# Klardae and Zinc :3



## KayRatz (Apr 5, 2007)

Zinc - it's really hard to photograph a black rat in low light o_o









Zinc's belly - I love Berkshire bellies XD









Zinc and Klardae sleepin'.









Klardae enjoying their new cage, but wanting out anyway XD









Klardae









Klardae again XD









Klardae trying to stick her nose in the camera lens :]

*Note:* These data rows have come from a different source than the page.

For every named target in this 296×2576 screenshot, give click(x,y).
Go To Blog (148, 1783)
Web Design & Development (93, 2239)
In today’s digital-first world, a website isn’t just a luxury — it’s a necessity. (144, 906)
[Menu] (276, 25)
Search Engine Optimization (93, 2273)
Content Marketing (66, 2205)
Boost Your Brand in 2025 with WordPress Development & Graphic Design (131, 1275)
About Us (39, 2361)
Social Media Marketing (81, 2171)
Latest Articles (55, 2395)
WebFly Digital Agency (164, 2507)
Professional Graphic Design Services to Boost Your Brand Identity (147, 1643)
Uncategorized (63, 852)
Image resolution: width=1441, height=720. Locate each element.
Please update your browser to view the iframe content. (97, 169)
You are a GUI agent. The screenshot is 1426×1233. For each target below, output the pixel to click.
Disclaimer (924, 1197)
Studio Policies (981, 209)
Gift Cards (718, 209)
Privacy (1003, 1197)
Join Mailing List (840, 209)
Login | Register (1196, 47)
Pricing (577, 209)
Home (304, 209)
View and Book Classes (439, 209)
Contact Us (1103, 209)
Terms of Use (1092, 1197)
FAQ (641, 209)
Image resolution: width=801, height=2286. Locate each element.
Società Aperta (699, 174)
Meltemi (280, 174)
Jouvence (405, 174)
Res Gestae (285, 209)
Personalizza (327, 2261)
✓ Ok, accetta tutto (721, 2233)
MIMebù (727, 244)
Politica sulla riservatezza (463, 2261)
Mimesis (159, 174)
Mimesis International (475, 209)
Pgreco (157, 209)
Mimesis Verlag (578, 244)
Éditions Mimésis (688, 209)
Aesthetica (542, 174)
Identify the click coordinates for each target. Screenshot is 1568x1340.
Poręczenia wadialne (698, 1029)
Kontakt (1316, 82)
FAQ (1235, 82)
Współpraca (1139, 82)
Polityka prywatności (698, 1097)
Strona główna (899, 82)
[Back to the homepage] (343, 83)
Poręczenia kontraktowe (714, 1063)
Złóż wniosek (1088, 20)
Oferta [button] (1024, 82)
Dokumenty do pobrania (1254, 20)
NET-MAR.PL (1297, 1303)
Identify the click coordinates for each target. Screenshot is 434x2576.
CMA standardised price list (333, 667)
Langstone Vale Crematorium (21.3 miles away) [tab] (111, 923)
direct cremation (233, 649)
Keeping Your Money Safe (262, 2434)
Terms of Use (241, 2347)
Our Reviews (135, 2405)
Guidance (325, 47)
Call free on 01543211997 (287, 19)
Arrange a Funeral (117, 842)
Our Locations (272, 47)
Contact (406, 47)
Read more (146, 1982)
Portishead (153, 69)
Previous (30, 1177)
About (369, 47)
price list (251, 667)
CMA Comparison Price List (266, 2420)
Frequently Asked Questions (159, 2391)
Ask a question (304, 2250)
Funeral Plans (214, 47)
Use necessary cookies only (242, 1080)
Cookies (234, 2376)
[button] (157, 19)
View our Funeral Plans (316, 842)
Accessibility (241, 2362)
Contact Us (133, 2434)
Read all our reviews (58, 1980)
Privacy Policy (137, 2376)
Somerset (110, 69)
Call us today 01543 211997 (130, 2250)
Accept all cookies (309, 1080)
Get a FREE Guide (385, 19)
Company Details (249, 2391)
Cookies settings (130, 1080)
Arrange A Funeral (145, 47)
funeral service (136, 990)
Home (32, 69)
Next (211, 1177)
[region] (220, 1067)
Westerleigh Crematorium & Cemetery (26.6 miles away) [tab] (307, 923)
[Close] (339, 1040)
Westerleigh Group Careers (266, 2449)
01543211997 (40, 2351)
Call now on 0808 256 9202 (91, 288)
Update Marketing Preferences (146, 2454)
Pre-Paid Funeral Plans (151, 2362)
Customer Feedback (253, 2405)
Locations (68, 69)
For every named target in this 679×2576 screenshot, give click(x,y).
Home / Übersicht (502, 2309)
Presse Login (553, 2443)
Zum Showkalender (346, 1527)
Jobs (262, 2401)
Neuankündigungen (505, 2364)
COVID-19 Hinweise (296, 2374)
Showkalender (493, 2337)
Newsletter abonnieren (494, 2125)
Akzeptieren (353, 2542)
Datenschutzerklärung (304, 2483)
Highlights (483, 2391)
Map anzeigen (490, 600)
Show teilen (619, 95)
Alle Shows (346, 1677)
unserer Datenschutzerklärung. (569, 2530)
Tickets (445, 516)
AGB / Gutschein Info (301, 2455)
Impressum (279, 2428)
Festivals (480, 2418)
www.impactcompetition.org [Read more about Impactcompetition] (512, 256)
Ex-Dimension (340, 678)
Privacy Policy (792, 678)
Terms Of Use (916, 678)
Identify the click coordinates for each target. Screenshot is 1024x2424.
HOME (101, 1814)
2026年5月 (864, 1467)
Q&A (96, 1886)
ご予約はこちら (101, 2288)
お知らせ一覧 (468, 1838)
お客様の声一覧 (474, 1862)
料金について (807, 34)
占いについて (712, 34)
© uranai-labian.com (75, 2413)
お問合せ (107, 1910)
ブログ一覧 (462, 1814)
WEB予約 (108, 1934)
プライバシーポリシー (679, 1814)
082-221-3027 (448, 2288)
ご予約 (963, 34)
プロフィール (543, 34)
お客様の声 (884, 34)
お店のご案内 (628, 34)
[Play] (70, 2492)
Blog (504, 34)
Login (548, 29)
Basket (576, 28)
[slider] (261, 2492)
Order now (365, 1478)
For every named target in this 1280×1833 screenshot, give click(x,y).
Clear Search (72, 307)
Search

Zinc enjoying the new cage as well :3


----------



## Night (Feb 23, 2007)

Aaww, such sweet looking girlies! Love the new cage as well


----------



## JennieLove (Jan 2, 2007)

They are cuties!


----------



## KayRatz (Apr 5, 2007)

Another pic of Zinc doing her hunched up in the corner thing on top of Klardae:


----------



## DonnaK (Feb 8, 2007)

Beautiful rats


----------



## KayRatz (Apr 5, 2007)

Thanks x]


----------



## Nazarath (Feb 20, 2007)

they r too too cute!!


----------



## KayRatz (Apr 5, 2007)

Yet another funny pic courtesy of Zinc XDD


----------



## JennieLove (Jan 2, 2007)

LMAO showing off some leg there


----------



## KayRatz (Apr 5, 2007)

XDD That cracked me up, I've never seen a rat lay quite like that before XD


----------